### [Requirement]
Copy out the records, starting at the line that contains "Task: Click the hourglass" and continuing through the end of the records, with every "Task" changed to "Goal" and nothing else altered. Leave out the pictures.
--- start of Entries supplied ---
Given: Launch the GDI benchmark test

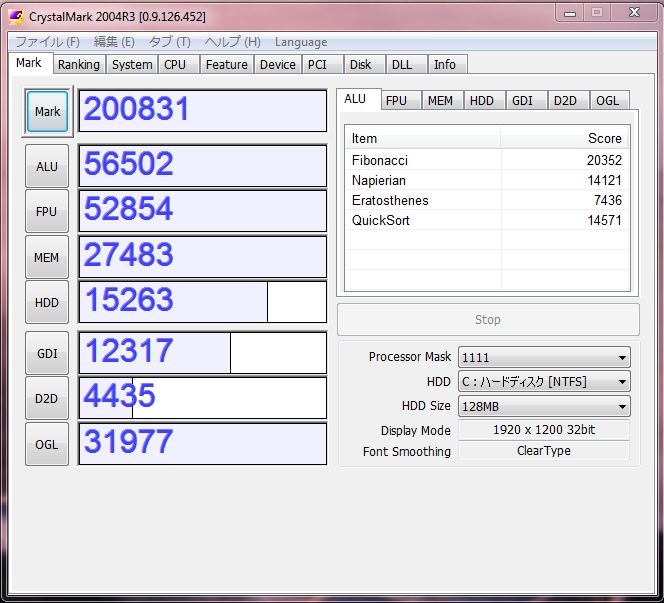Looking at the screenshot, I should click(47, 353).
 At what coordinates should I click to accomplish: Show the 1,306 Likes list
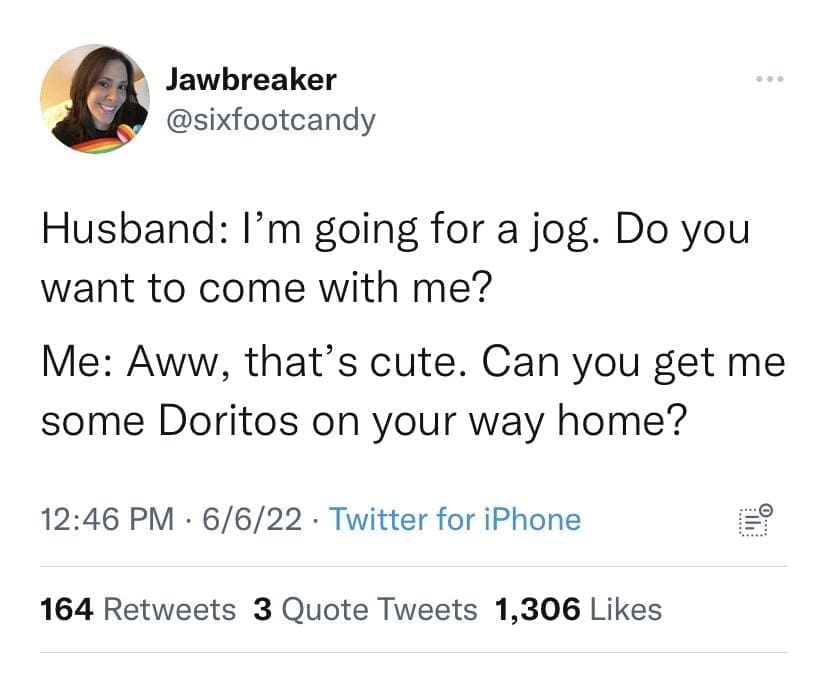pyautogui.click(x=578, y=609)
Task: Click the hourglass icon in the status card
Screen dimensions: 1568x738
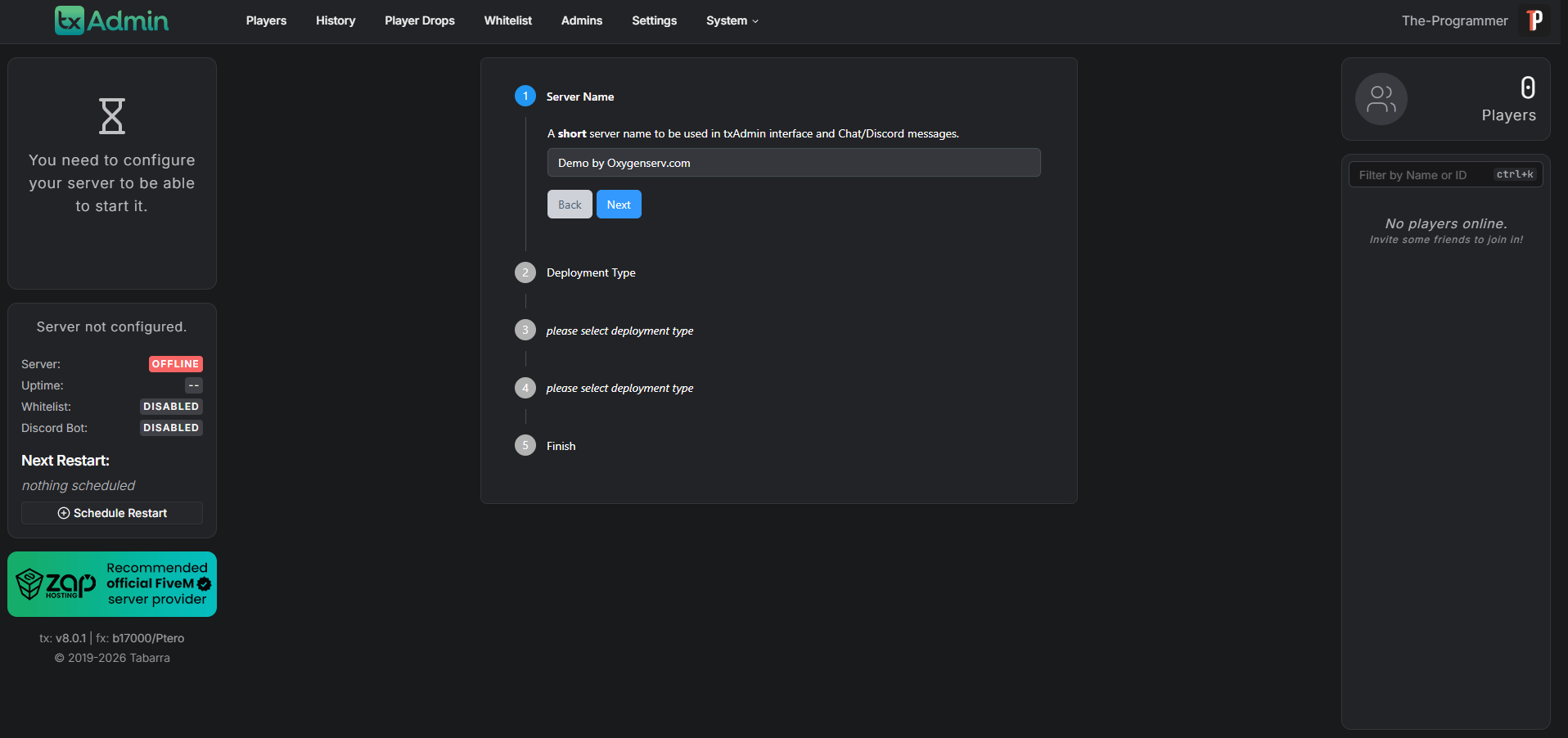Action: tap(112, 116)
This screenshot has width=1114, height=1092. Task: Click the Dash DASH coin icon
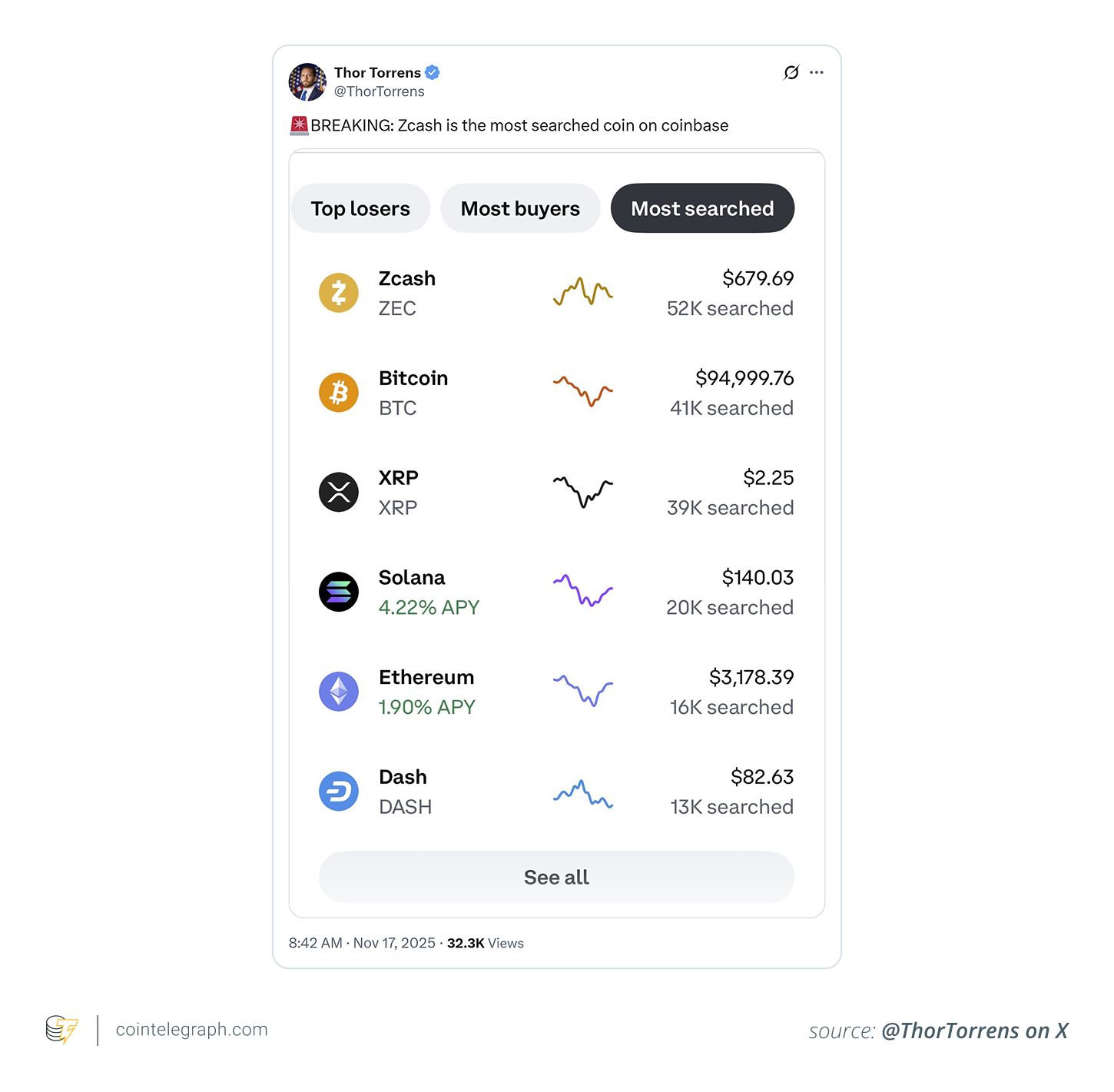click(338, 791)
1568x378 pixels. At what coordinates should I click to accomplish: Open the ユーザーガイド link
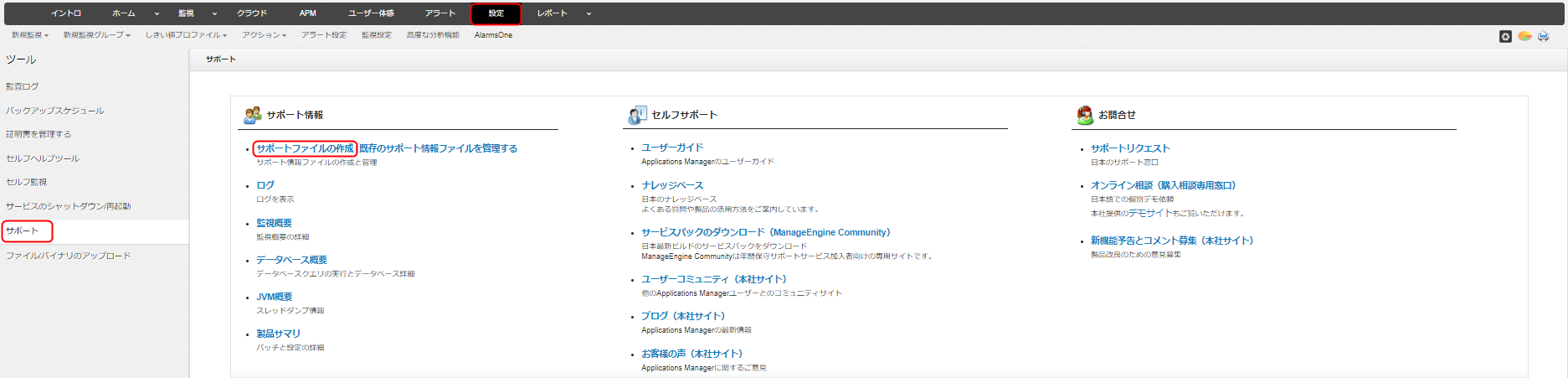click(672, 148)
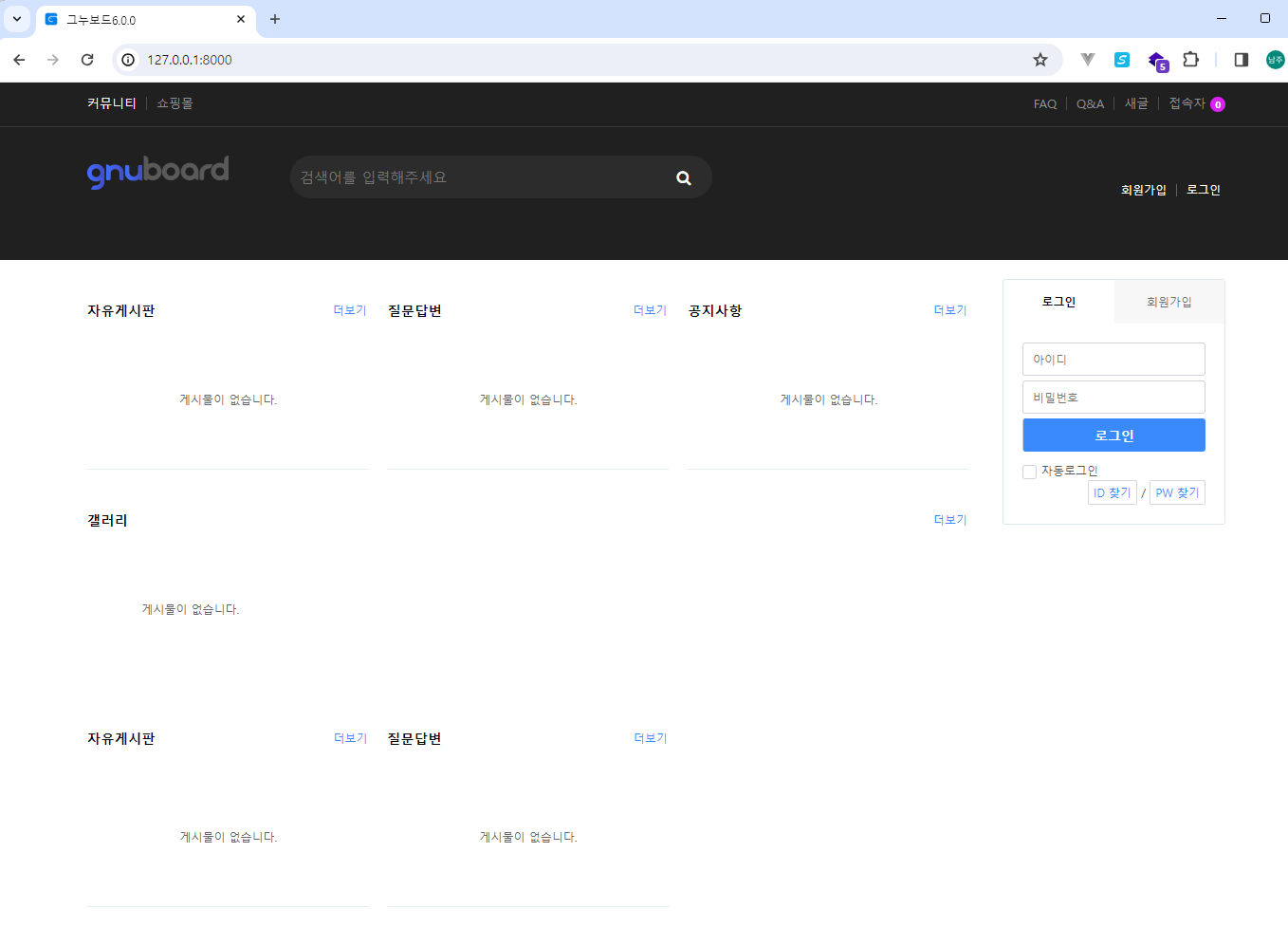Click the 아이디 input field
The width and height of the screenshot is (1288, 927).
pyautogui.click(x=1113, y=360)
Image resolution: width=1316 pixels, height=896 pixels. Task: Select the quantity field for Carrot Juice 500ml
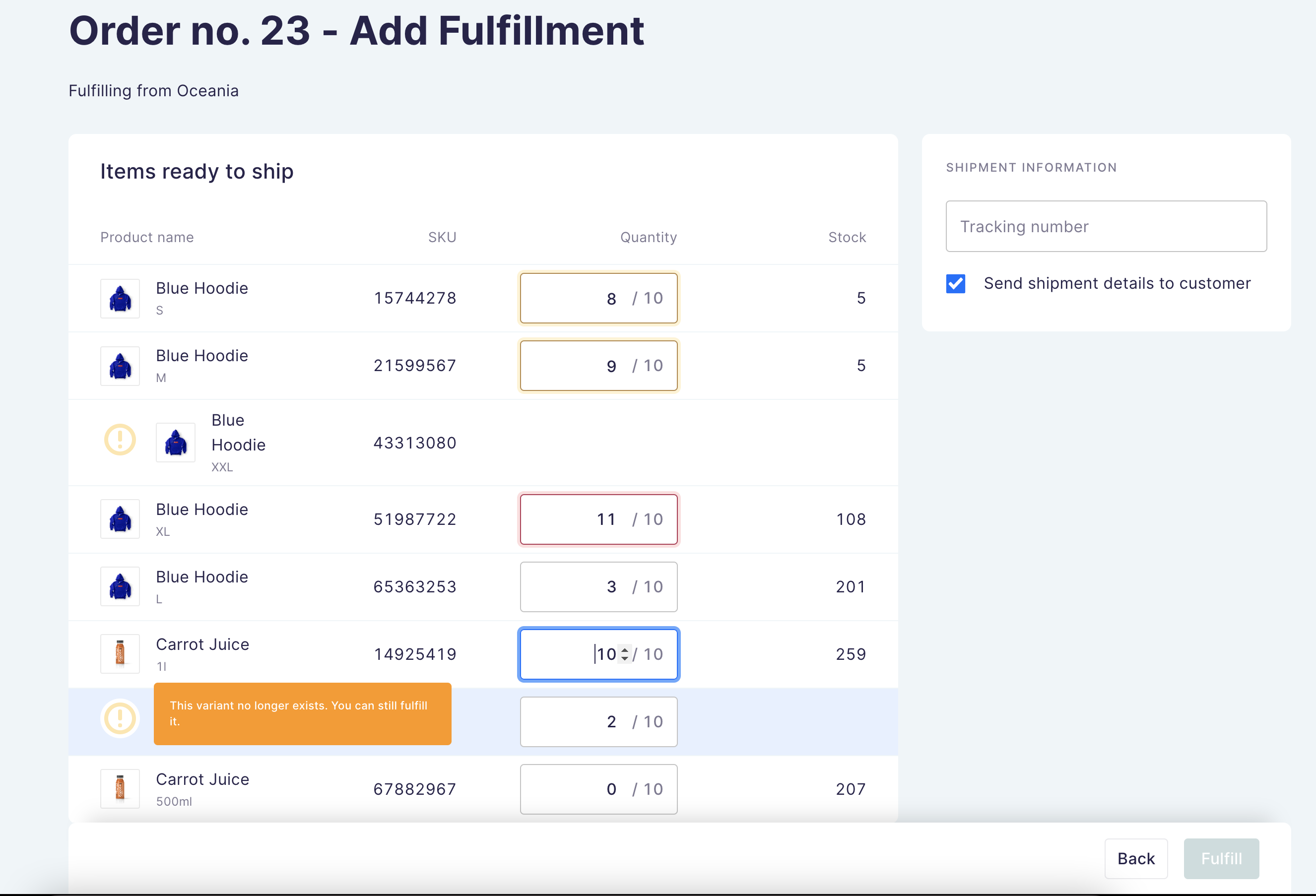click(598, 788)
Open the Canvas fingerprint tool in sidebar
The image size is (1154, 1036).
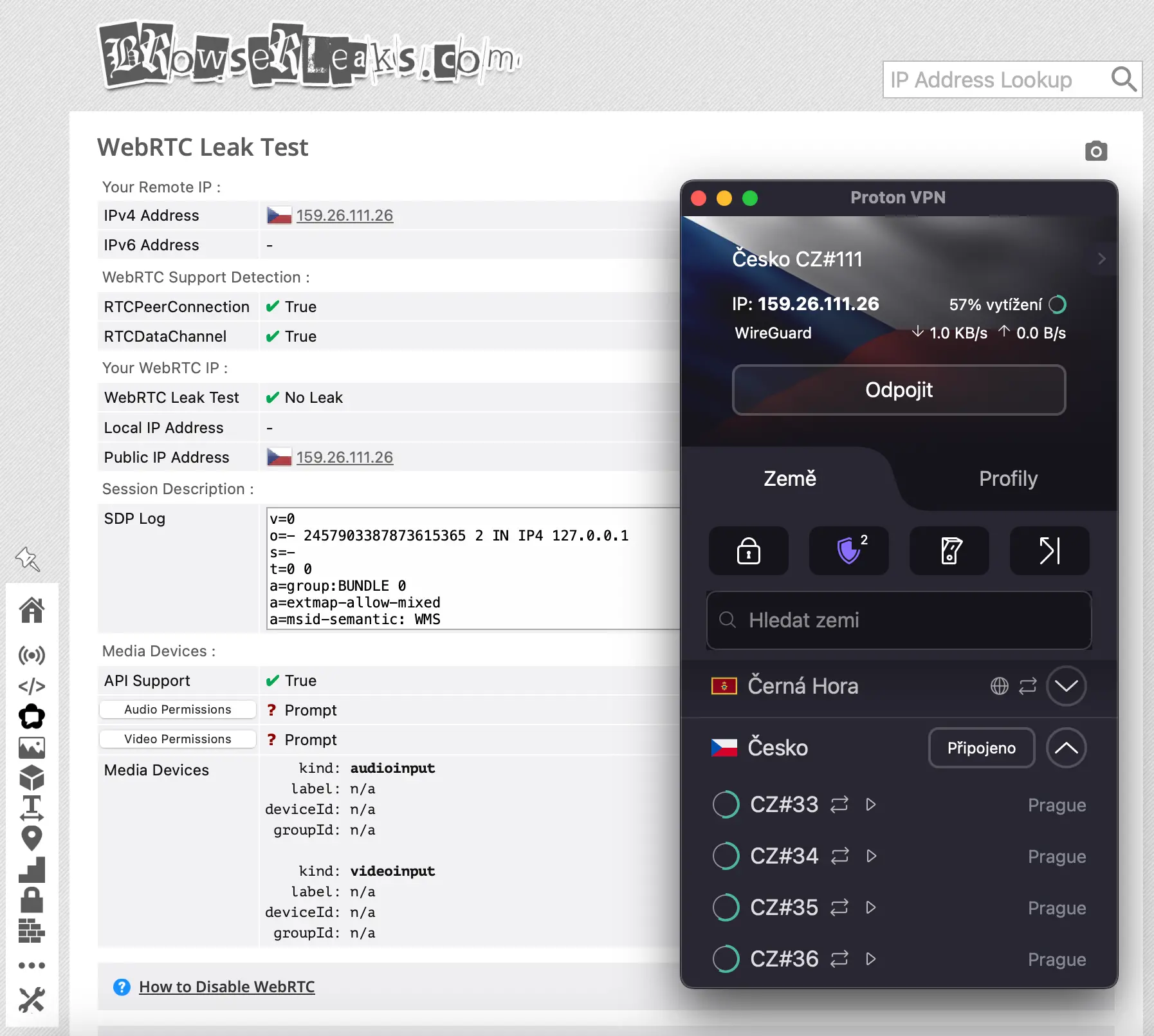[x=33, y=717]
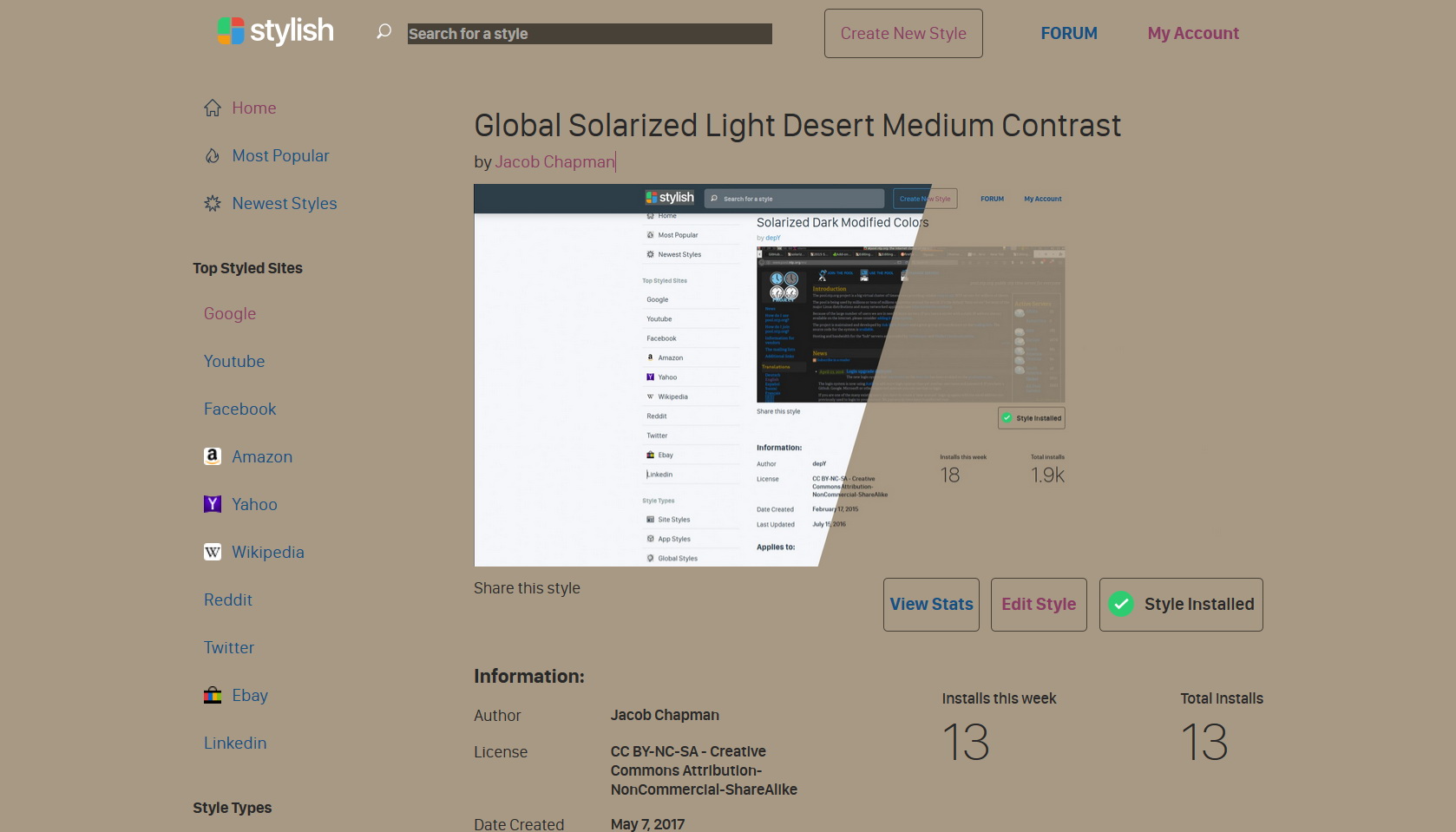Open the FORUM menu
The width and height of the screenshot is (1456, 832).
click(1069, 33)
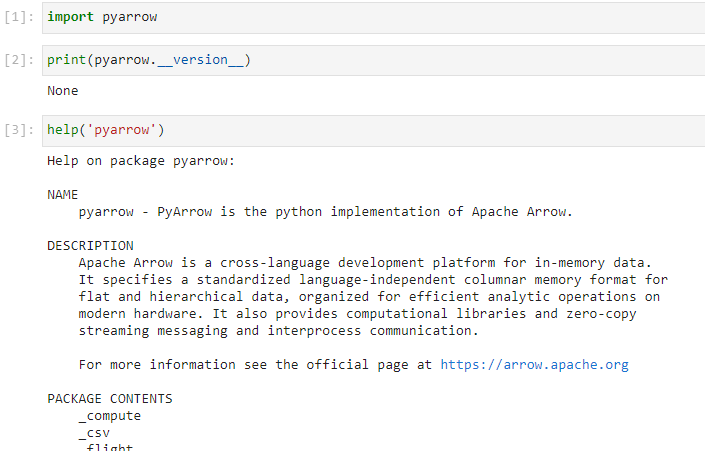Click the [2] cell prompt
The image size is (705, 451).
tap(20, 61)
--- end of Entries supplied ---
### [Solution to this task]
Goal: Click the hourglass icon in the status card
Screen dimensions: 1568x738
Action: tap(112, 116)
This screenshot has width=1114, height=1092. Goal: Click the Dash DASH coin icon
click(338, 791)
1568x378 pixels. At what coordinates should I click to accomplish: Open the ユーザーガイド link
click(672, 148)
Click the 아이디 input field
The width and height of the screenshot is (1288, 927).
pyautogui.click(x=1113, y=360)
Image resolution: width=1316 pixels, height=896 pixels. Goal: Select the quantity field for Carrot Juice 500ml
click(598, 788)
Open the Canvas fingerprint tool in sidebar
The image size is (1154, 1036).
[x=33, y=717]
Open the FORUM menu
The width and height of the screenshot is (1456, 832).
click(1069, 33)
Click the [2] cell prompt
The image size is (705, 451).
tap(20, 61)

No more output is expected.